PAGE EXCERPT:
========================================

In our study, we found an inverse relationship between the PAR value and overall survival, whereby low PAR values correlated to better survival. Our results did not show any apparent impact of NLR, PLR, nadir lymphocyte count, or serum albumin, on survival. Spleen is the largest lymphoid organ in the body where white pulp activates the immune response when antigens and antibodies are present in blood [35]. An unintended increase in spleen dose can have a significant impact on absolute lymphocyte count and, thereby, tumor immunity. Previous studies had shown a significant correlation between high spleen irradiation doses and low lymphocyte counts after RT in patients with hepatocellular carcinoma and pancreatic cancer [36, 37]. Sakaguchi et al. demonstrated that spleen dose to be associated with decreased lymphocyte count and an increased ratio of NLR after treatment in patients with esophageal cancer [38]. Alexandru et al. suggested that spleen unintentional V15 and maximum dose irradiation were associated with lymphopenia during chemoradiotherapy [39]. However, the present analysis failed to show any statistically significant association between spleen dosimetry (in terms of the V2Gy, V5Gy, V10Gy, V15Gy, V20Gy, the mean, and maximum doses) and lymphopenia.

========================================

DATA SECTION:
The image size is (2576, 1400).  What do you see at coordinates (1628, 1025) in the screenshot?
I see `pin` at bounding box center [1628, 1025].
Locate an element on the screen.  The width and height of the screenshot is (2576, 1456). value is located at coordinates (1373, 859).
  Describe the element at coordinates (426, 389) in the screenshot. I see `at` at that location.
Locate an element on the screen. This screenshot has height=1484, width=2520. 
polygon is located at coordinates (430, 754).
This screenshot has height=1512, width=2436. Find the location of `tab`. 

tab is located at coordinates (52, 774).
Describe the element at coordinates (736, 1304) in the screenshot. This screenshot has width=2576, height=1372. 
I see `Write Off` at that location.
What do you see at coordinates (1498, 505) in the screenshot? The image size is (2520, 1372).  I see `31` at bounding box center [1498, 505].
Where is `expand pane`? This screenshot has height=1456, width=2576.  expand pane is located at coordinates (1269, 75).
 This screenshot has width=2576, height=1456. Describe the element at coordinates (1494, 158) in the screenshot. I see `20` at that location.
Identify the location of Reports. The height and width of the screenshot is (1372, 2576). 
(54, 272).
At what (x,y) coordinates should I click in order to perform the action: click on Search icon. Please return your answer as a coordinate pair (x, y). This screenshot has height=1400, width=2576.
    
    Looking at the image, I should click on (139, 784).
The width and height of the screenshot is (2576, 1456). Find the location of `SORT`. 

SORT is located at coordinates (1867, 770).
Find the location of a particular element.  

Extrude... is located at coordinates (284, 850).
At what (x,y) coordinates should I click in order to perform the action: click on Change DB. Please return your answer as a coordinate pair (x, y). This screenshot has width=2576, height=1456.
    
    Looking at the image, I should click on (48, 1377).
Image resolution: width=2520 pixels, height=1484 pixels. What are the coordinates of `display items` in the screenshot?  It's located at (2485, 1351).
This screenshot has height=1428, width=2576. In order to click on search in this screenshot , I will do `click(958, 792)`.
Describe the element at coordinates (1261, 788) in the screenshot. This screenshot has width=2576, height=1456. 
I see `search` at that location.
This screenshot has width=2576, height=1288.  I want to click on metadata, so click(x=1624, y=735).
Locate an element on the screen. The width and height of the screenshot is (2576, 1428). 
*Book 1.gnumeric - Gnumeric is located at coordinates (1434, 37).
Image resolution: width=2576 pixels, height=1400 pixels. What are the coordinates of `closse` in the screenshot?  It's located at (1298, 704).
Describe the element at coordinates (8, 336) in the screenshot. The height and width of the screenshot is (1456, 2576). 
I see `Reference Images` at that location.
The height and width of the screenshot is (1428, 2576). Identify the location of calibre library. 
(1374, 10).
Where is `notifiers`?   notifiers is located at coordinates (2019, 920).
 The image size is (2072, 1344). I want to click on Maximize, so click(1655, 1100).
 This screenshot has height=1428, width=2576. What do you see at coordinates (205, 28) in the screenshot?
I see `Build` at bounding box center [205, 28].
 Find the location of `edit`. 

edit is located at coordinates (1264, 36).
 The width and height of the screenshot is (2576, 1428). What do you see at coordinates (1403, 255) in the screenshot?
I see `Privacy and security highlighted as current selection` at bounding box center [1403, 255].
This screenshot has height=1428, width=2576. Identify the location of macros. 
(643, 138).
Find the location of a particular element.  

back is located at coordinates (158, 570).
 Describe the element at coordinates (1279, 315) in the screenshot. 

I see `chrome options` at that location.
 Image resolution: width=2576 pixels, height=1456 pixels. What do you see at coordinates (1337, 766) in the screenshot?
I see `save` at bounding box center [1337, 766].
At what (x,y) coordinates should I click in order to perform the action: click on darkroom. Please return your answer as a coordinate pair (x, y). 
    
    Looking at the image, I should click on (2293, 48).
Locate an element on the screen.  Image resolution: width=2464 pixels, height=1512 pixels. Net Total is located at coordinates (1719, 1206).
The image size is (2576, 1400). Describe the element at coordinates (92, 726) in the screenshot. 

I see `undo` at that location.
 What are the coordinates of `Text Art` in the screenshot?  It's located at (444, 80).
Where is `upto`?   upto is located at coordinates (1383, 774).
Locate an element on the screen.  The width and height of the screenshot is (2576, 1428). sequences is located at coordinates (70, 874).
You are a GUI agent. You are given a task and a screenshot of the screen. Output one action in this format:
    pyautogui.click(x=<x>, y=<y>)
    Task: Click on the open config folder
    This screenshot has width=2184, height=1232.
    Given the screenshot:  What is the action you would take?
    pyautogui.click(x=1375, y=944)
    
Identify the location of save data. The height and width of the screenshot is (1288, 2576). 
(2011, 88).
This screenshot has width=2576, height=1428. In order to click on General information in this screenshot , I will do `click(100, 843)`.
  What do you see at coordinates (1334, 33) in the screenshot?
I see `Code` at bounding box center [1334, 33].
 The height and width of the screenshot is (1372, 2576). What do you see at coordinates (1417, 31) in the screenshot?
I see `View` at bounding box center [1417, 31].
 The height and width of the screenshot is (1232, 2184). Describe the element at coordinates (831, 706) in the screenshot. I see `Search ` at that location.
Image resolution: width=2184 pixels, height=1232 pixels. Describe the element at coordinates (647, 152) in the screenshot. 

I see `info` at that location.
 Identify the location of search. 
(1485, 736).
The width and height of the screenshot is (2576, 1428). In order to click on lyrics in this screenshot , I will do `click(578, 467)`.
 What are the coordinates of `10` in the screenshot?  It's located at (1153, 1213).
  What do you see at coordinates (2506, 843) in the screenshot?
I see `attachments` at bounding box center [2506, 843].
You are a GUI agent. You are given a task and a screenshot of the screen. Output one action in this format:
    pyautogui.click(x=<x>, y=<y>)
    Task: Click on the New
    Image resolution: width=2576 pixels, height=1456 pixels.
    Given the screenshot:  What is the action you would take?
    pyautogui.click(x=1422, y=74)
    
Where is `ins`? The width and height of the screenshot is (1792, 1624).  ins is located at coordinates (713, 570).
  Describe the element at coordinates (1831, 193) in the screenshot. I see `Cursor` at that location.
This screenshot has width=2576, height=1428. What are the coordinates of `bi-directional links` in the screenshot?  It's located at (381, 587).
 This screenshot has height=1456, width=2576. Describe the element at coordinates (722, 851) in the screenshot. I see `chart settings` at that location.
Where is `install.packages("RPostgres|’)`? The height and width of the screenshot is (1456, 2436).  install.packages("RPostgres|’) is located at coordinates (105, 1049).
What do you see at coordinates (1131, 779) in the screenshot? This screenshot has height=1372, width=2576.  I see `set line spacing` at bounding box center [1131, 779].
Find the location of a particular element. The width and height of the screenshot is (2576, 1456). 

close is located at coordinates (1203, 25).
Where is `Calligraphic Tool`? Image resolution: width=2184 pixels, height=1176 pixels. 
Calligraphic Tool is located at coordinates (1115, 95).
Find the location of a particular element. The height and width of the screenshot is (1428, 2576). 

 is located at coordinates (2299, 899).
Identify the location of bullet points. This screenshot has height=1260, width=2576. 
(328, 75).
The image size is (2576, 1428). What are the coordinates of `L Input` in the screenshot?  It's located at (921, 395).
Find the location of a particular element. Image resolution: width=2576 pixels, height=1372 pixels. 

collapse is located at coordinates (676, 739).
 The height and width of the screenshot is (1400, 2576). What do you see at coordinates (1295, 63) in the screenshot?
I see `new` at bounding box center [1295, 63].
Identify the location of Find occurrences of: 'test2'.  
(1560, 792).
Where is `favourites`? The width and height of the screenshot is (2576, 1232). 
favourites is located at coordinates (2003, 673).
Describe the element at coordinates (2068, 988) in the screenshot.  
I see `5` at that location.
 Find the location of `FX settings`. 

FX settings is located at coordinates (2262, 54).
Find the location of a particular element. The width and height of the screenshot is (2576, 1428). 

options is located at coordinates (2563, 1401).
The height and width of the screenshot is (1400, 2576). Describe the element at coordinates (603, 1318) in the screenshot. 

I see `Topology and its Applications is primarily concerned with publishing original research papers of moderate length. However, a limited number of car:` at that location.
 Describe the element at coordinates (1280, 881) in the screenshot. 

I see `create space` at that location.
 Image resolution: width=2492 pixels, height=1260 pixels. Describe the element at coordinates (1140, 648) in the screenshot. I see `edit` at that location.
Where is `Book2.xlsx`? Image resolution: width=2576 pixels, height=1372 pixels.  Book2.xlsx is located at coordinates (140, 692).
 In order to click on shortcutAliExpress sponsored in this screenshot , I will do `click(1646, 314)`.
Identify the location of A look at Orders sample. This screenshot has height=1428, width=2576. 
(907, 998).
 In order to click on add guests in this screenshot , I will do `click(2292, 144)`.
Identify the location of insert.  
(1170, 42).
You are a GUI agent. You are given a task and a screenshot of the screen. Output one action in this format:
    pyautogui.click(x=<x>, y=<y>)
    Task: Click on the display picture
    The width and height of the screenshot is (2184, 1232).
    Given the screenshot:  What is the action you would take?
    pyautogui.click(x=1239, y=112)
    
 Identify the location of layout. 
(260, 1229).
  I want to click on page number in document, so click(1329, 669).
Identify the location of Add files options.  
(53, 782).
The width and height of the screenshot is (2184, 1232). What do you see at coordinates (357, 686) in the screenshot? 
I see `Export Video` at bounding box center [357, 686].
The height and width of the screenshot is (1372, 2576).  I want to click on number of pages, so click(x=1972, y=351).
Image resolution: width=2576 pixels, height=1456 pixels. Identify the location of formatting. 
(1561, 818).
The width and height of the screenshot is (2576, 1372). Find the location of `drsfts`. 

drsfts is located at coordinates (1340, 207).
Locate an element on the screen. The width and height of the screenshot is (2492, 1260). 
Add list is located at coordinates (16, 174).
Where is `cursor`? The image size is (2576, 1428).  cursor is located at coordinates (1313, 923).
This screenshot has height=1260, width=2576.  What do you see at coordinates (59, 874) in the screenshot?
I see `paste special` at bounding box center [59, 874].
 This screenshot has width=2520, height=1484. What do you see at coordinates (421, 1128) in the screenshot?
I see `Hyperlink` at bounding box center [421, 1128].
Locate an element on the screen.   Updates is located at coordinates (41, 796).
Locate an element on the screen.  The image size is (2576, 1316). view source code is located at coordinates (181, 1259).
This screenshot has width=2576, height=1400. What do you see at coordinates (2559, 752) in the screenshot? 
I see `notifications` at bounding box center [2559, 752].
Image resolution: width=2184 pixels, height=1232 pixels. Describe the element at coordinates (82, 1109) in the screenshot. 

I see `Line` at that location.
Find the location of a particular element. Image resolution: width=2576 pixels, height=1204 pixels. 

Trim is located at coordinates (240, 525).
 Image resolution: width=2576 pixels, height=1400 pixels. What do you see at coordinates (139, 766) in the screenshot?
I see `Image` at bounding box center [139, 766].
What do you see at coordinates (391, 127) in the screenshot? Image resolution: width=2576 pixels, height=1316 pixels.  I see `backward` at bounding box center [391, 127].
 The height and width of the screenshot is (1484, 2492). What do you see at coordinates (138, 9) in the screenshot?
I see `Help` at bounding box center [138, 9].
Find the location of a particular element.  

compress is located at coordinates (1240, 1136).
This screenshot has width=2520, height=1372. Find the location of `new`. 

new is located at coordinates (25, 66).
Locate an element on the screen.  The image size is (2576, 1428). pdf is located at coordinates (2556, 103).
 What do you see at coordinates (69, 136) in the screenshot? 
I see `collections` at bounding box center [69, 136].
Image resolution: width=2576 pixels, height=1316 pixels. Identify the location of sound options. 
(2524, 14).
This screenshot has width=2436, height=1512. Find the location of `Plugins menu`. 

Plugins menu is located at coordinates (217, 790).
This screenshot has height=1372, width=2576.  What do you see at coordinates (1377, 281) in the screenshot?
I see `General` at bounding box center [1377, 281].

========================================

TASK REQUIREMENTS:
1. Answer these questions using the passage on survival and spleen dose.
(a) What relationship did the study find between the PAR value and overall survival?
(b) In patients with which cancer did Sakaguchi et al. link spleen dose to a decreased lymphocyte count?
(c) Which spleen irradiation measures did Alexandru et al. associate with lymphopenia during chemoradiotherapy?
2. Continue the passage on spleen dose and lymphopenia from its final sentence.

EXPECTED OUTPUTS:
1.
(a) An inverse relationship: low PAR values correlated to better survival.
(b) Esophageal cancer.
(c) Spleen unintentional V15 and maximum dose irradiation.

2.
Our analysis suggested a prognostic implication of the PAR value in patients of esophageal cancer with an inverse association between PAR and OS. Certain limitations of our analysis must be considered. This was a retrospective single-center analysis which may have led to selection bias. Secondly, platelet counts and serum albumin levels could be influenced by other factors such as coagulation disorder and liver dysfunction, which confound the results. Thirdly, the optimal cut-off for PAR and NLR might be different for the Indian population than for the Western population, whose studies have been used to define the cut-off points in this analysis. However, PAR, in the not-so-distant future, may evolve as a novel, convenient, and inexpensive prognostic indicator in esophageal cancer. Future validation from prospective larger-scale studies is warranted.

Conclusion

This analysis showed that PAR could be a novel and independent predictive variable with survival connotations. Measurement of PAR is a relatively inexpensive, convenient, and reliable endeavor in routine clinical practice. With future studies and robust evidence to show the prognostic importance of PAR, it may become one of the simplest indices that will help in clinical decision-making regarding the intensification of treatment.